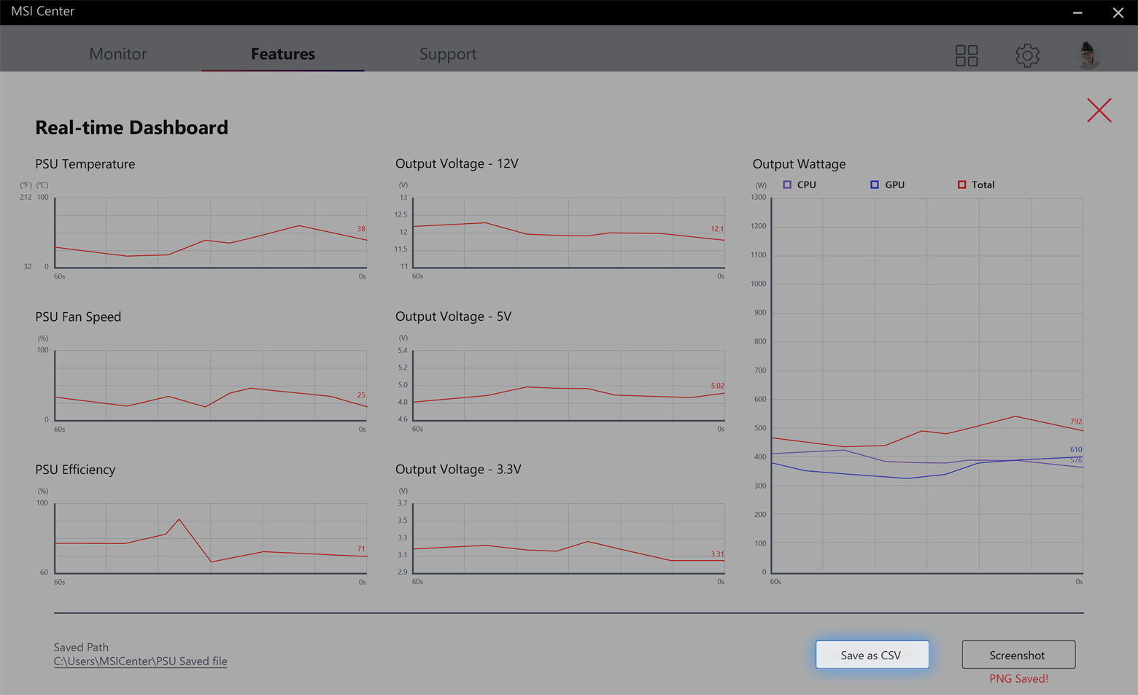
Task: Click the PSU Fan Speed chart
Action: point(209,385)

* * *

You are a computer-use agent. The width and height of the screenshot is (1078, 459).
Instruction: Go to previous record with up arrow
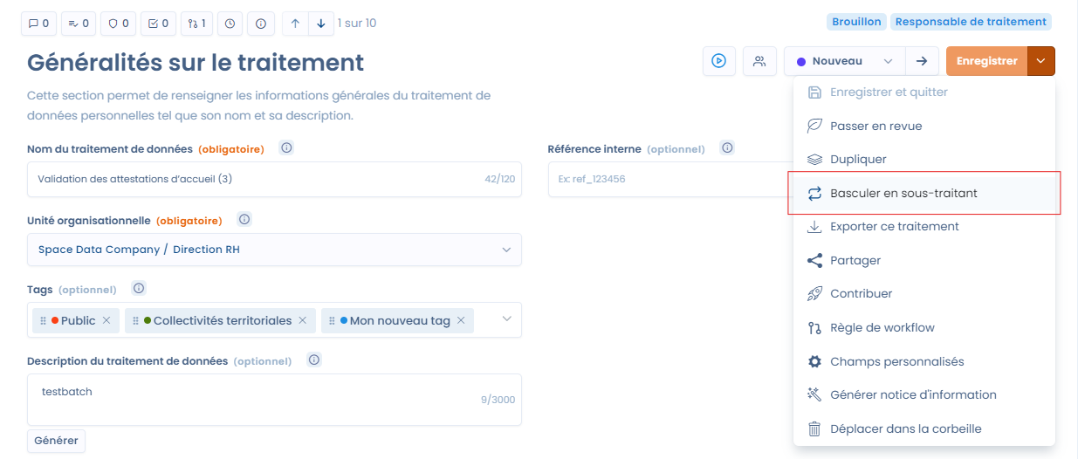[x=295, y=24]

--

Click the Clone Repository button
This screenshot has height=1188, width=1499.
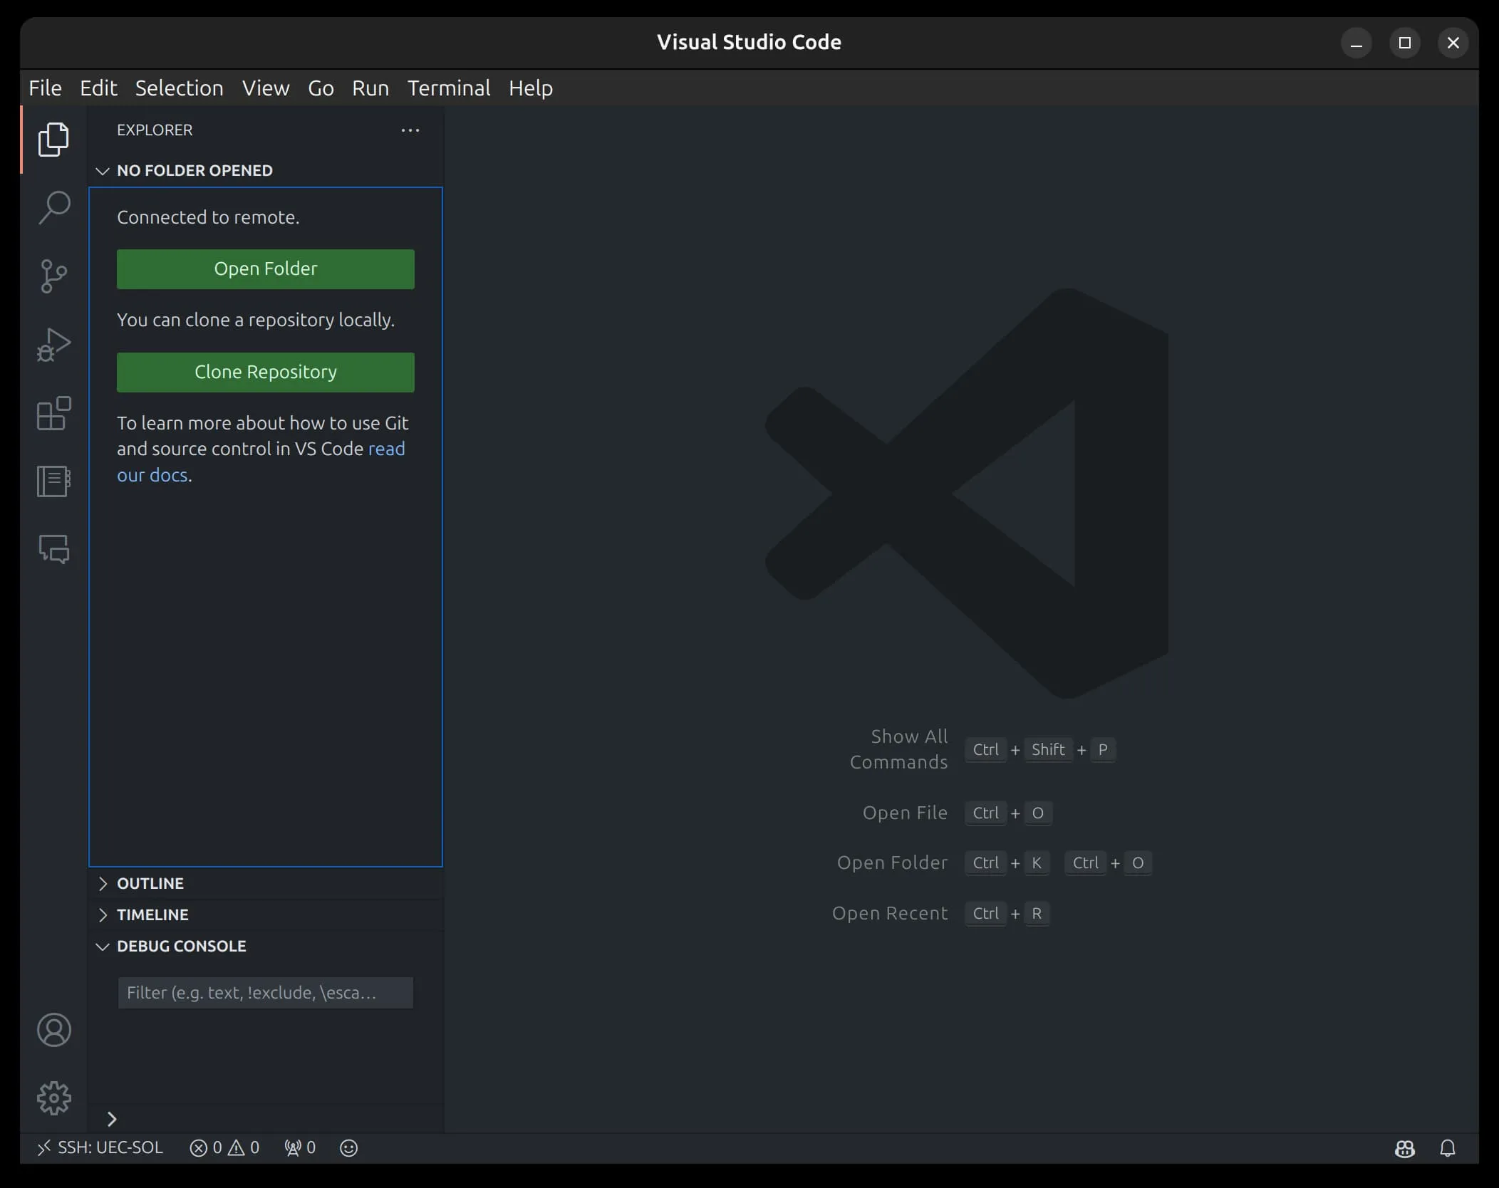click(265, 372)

◆ PROBLEM REQUIREMENTS
Please arrange the records from the line containing "Click the Clone Repository button" through the line containing "click(265, 372)", both included, as a JSON list of strings, one string per line, with blank lines omitted and the pictures left out.

◆ WRITTEN SOLUTION
[
  "Click the Clone Repository button",
  "This screenshot has height=1188, width=1499.",
  "click(265, 372)"
]